Dashiell Hammett, aux prises avec les tribunaux de Mc Carthy vient de sortir de 6 mois de prison. Il va se mettre au vert dans la campagne proche de New York, dans la maison d’un couple d’amis, pour lire, se reposer, et peut-être essayer d’écrire. Sa solitude et sa tranquillité sont troublées par l’arrivée de Tulip, alias le colonel Lindgren, une vieille connaissance qu’il a connu pendant la guerre des Aléoutiennes. Le début d’une série de péripéties pendant lesquelles Dash devra se souvenir qu’il a été, un temps, détective privé.
J’avoue que je ne saurais dire pourquoi je suis allé au bout des 750 pages de ce pavé. Sans doute parce que jusqu’à la fin je suis resté perplexe et me suis demandé où voulait nous amener l’auteur. Mais que j’ai trainé les pieds. Je trouvais toujours un prétexte pour faire autre chose que lire, alors qu’avec certains bouquins, je me cache pour grappiller quelques pages à tout moment du jour et de la nuit. C’était un mauvais signe.
Pour commencer, il faut attendre environ 300 pages pour qu’il se passe autre chose que des dialogues plus ou moins sarcastiques entre Hammett et les autres protagonistes. Alors que la quatrième nous promet « un roman hard-boiled très dense ». Certes c’est bien écrit, certains bons mots font mouche, mais sur 300 pages c’est long.
Ensuite ça devient très confus, avec des romans dans le romans (sous prétexte de manuscrits confiés à Dash, ou de vieilles nouvelles retrouvées), des péripéties et des personnages invraisemblables, et des avalanches de révélations qui viennent combler en quelques lignes le temps « perdu » en digressions.

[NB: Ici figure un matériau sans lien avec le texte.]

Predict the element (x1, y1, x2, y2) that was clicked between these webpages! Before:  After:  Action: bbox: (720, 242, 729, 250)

La partie intéressante est la reconstitution de la paranoïa et du racisme de l’époque, ainsi que la peinture du milieu culturel. On sent que l’auteur s’est amusé à rendre hommage aux romans du maître, mais que c’est long. Sauf erreur de ma part, les romans de Hammett dépassent rarement les 200 pages …
Bref, j’avoue ne pas avoir bien compris. Entre considérations sur l’écriture, la littérature, la boxe et la politique et roman hard-boiled « à la manière de », je ne sais pas quelle était l’intention de l’auteur, et s’il a atteint son but, mais ça n’a pas marché avec moi et je me suis pas mal ennuyé.

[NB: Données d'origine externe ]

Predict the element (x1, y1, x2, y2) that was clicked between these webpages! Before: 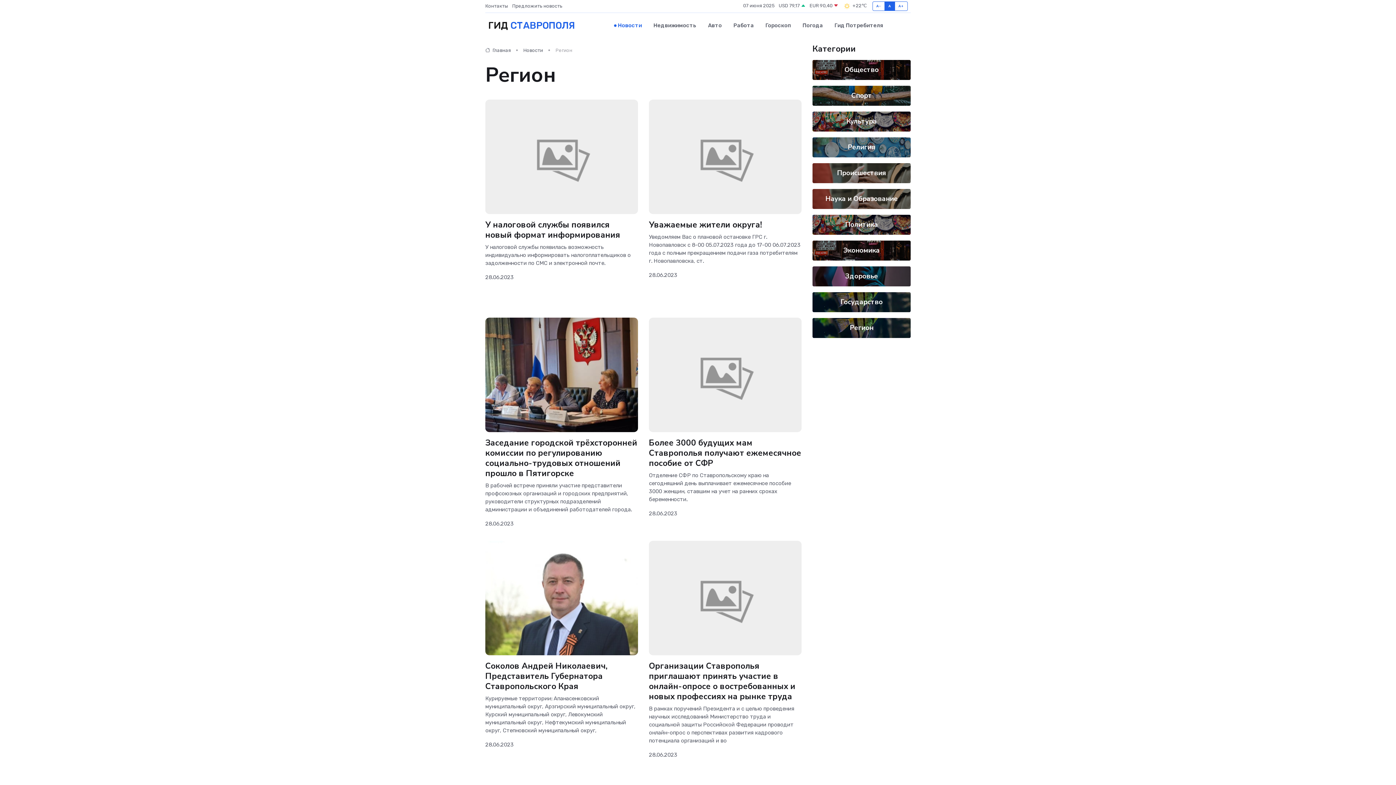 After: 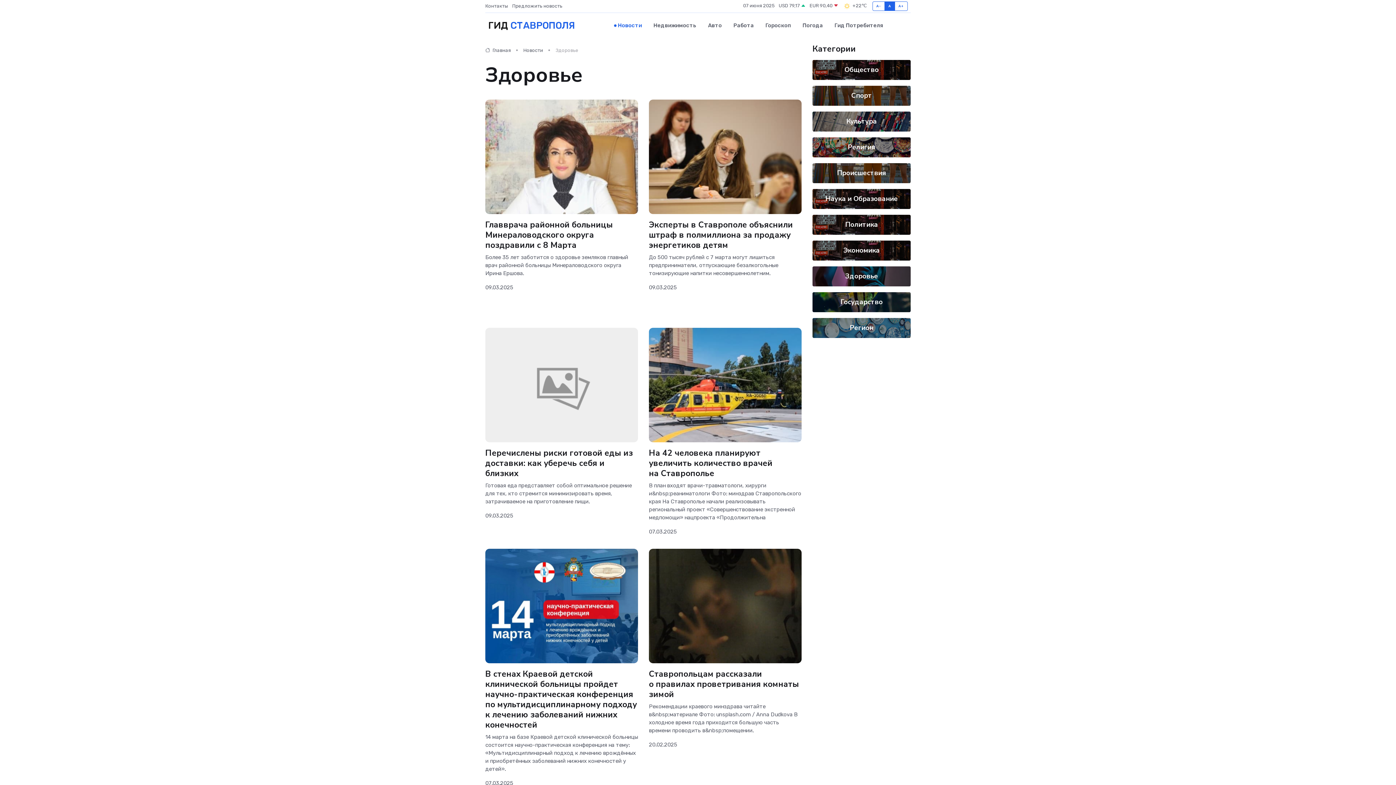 Action: bbox: (845, 271, 878, 281) label: Здоровье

Juan Sasturain / Le dernier Hammett, (El ultimo Hammett, 2018), La Noire (2022) traduit de l’espagnol (Argentine) par Sébastien Rutés.
Un petit conseil cinéma pour une fois que je vois un film encore à l’affiche à peu près partout : Armageddon Time de James Gray.
Début des années 80, Paul et Johnny deviennent copains sur les bancs d’un collège public du Queens. Paul est le second fils d’une famille juive d’origine ukrainienne, Johnny est noir et vit seul avec sa grand-mère. Johnny est dès le départ le souffre-douleur du prof ; parce qu’il est rêveur et par amitié, Paul va tout faire pour être son associé en punitions et bêtises.
Mais jusqu’où pourra-t-il maintenir cette solidarité face à la pression croissante de la société et de sa famille ?
Autant vous avertir tout de suite, si vous attendez de grandes scènes spectaculaires, de l’action toute les minutes et des coups de théâtre, autant passer votre chemin. Le film est la chronique d’un quartier, d’un milieu, d’une époque et au point de vu plus intime celle de la perte de l’innocence, de la lutte perdue d’avance pour la justice et de l’apparition de la culpabilité.
C’est fin, sensible, intelligent, jamais manichéen, toujours juste. La force de la pression sociale est superbement montrée sans jamais être explicitée (ou presque). C’est superbement joué, par tous, avec une mention spéciale pour les gamins et pour Sir Anthony Hopkins dont la présence, même quand il ne dit rien, et ne fait rien, est absolument hallucinante.
Pas de grands effets, mais une réalisation avec cette simplicité apparente des grands que l’on aurait tort de prendre pour de la facilité, tant il est difficile d’arriver à cette forme d’évidence (au cinéma, comme en écriture ou en musique).
On sourit parfois, on est bouleversé souvent. A voir.